I partially blocked the cooler with a piece of .025 stuck on with a dab of RTV. I would install it in the winter and remove for the summer. The shutter made it a lot easier.

My advice, for what that is worth, is for folks to stick with the Van's standard and see how it performs.
 
On my friend's ECI IO-360 RV-8, the stock Vans NDM 7-row cooler was so extremely inadequate, it was almost like having no cooler at all. We installed an expensive, large Stewart Warner cooler to solve that problem, and even after that it still runs pretty warm on hot summer days (220's).

On my factory stock Lycoming O-320, the stock 7-row NDM cooler works perfectly fine, even in Texas summer heat (highest temp I observed was 210 on a long climb on a hot day). Now that cooler autumn temps have arrived, I'm going to have to fashion some kind of shutter/door control to block off some airflow.

It really matters a lot which particular engine you're attempting to cool with the NDM 7-row cooler. For some engines, it's perfect.... and for others, it's woefully undersized.
 
Thanks to everyone for their expert commentary. I'm installing a Superior XPIO-360, will be flying in the northeast, and I think I'll use the Van's cooler. I won't have to modify the baffle, and if it's inadequate, I can upgrade later. Unless of course someone talks me out of it.

Regards,
 
I'd recommend an Aero Classics 9 or 10 row cooler for that engine.

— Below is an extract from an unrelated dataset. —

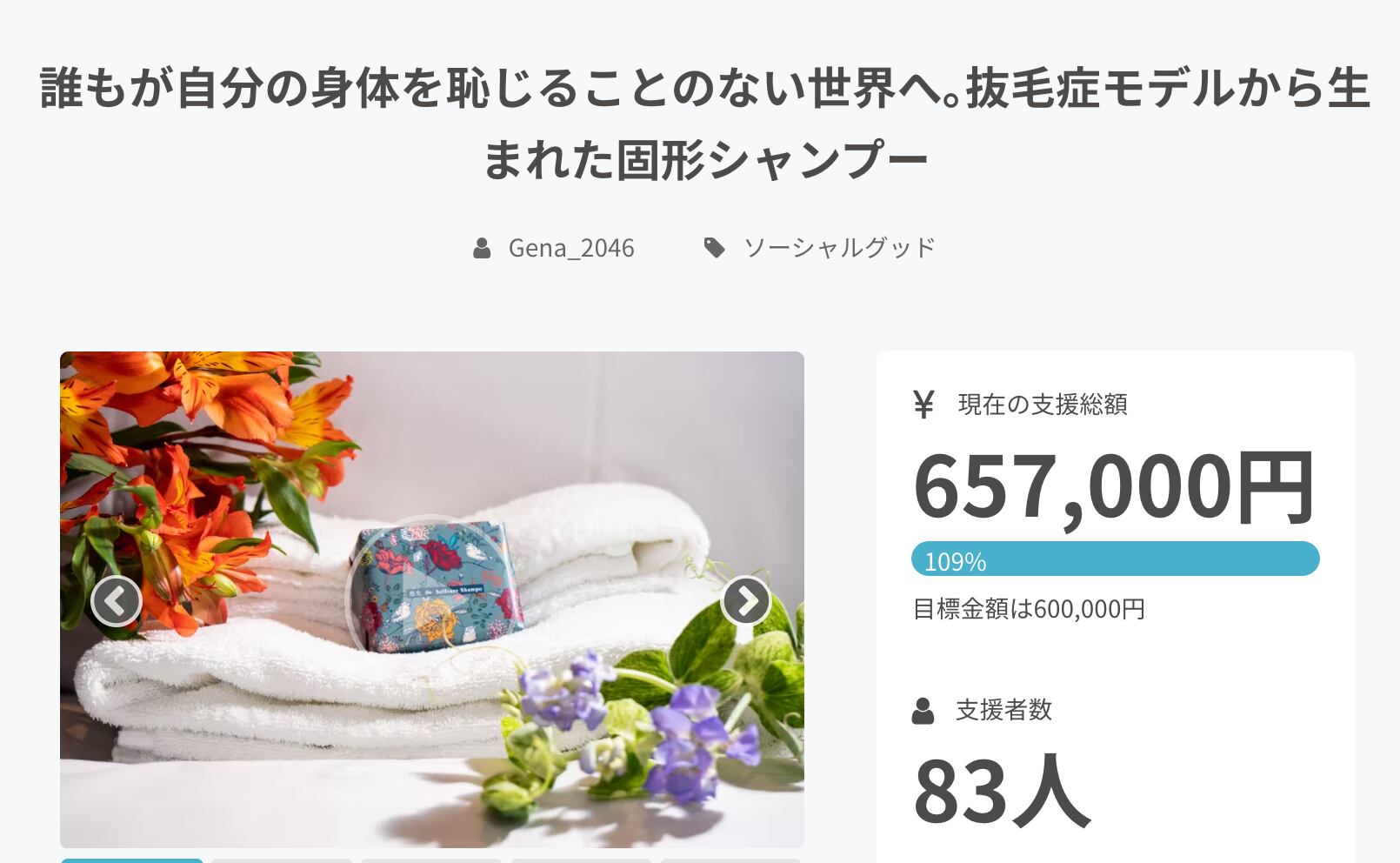1400x863 pixels.
Task: Select the fourth slide indicator below the image
Action: (581, 860)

http://www.aircraftspruce.com/catalog/eppages/aeroclassiccooler.php

If you stay with the Van's-supplied NDM 7-row, just make sure you cut the opening on the rear baffle for it as high up, and as far outboard as you possibly can while still barely having just enough clearance between the cowl and the oil cooler. That way if you have to open it up larger for a bigger cooler, you can go further inboard with the hole, and the outboard bolt holes you make for the 7-row cooler will still be able to be used for a larger cooler. On a -7, the oil cooler space limit is really caused by the engine mounting tubes on the inboard side conflicting with the oil cooler, so you want to get the cooler as far high and as far outboard as you possibly can. Don't be afraid to cut away at some of the oil cooler mounting flange material to make clearance either, virtually all installations need some of it cut away. I used a belt sander (the round roller outboard edge of the sander) to make nice smooth rounded cutouts in the cooler flanges.
 
I have an ECI IO-360. I used Vans stock cooler and it was inadequate. I switched to an Stewart Warner 10 row and it fixed the problem. I have friends with Lycoming engines and they seem to be too cool but they can block the cooler. If I had to choose, I'd risk picking too much cooler and block it off if needed than too little cooler and cooking your oil or not having the climb performance these planes are supposed to have because you have to step climb to keep temperatures under control...
 
Oil Temp is a function of several things ...

Baffling integrity or the use of a plenum are just as important in oil temperature as the oil cooler. That's why the responses to the initial question vary from "too much cooling" to "insufficient cooling", even on the same model with the same engine. I have a Sam James plenum with the standard Vans oil cooler (Niagara?) and so far it appears my oil temps are too cool. I never see anything above 172F in OA temps of 65F and below.